Using the records below, give again exactly the lines from the line that contains "Social Responsibility (93, 2325)" through the line that contains "[contentinfo] (618, 2500)", both ends included, and only those.

Stored items:
= = =
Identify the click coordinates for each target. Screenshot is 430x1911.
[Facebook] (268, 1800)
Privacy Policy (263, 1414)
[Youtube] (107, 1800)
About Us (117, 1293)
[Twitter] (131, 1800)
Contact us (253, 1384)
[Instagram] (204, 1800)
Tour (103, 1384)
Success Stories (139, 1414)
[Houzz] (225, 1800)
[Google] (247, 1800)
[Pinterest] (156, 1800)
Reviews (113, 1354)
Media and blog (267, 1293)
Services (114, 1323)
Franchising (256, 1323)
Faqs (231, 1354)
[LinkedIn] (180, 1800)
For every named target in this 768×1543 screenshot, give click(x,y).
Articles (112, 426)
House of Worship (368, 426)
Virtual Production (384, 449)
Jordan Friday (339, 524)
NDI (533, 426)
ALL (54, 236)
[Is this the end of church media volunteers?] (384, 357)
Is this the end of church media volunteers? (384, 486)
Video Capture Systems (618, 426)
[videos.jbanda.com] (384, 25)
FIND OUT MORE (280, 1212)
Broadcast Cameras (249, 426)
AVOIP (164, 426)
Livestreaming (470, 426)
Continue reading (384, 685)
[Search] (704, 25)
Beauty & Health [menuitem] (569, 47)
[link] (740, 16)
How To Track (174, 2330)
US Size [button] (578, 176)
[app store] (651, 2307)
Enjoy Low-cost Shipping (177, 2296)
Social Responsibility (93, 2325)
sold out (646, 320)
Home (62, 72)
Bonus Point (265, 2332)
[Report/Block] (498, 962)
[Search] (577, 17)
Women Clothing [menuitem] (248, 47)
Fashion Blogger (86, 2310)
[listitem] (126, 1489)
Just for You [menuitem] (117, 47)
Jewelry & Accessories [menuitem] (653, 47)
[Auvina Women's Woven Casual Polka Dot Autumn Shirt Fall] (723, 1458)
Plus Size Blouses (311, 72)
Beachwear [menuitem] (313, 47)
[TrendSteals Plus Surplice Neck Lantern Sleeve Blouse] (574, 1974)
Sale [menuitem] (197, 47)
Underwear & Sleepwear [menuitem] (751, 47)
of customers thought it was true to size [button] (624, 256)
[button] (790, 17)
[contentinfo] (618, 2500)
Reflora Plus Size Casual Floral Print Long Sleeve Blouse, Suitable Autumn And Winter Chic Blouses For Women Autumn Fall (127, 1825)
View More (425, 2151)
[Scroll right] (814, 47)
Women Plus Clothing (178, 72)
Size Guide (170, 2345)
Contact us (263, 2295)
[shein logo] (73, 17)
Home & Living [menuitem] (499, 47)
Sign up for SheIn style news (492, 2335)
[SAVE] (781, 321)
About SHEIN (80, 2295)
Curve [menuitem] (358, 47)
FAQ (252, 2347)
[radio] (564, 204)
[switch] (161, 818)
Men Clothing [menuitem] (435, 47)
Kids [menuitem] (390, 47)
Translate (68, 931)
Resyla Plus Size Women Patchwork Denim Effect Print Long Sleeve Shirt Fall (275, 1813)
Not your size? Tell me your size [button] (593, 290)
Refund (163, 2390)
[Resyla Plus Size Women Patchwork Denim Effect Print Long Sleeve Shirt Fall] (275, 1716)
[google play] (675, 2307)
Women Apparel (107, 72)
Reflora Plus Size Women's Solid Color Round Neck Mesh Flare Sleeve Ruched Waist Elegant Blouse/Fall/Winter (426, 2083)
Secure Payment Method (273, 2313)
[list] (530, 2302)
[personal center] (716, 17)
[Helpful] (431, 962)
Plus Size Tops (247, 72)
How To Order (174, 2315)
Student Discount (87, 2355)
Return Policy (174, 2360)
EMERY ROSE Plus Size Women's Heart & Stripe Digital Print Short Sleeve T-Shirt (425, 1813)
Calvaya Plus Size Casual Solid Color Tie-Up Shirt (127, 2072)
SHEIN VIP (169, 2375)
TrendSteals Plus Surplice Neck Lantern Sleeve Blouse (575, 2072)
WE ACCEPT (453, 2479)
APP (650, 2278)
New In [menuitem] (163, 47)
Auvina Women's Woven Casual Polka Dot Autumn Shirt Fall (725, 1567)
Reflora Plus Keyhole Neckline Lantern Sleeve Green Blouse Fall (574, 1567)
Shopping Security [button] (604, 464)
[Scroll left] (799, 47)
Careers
= = =
◆ **YOUR SOLUTION**
Social Responsibility (93, 2325)
sold out (646, 320)
Home (62, 72)
Bonus Point (265, 2332)
[Report/Block] (498, 962)
[Search] (577, 17)
Women Clothing [menuitem] (248, 47)
Fashion Blogger (86, 2310)
[listitem] (126, 1489)
Just for You [menuitem] (117, 47)
Jewelry & Accessories [menuitem] (653, 47)
[Auvina Women's Woven Casual Polka Dot Autumn Shirt Fall] (723, 1458)
Plus Size Blouses (311, 72)
Beachwear [menuitem] (313, 47)
[TrendSteals Plus Surplice Neck Lantern Sleeve Blouse] (574, 1974)
Sale [menuitem] (197, 47)
Underwear & Sleepwear [menuitem] (751, 47)
of customers thought it was true to size [button] (624, 256)
[button] (790, 17)
[contentinfo] (618, 2500)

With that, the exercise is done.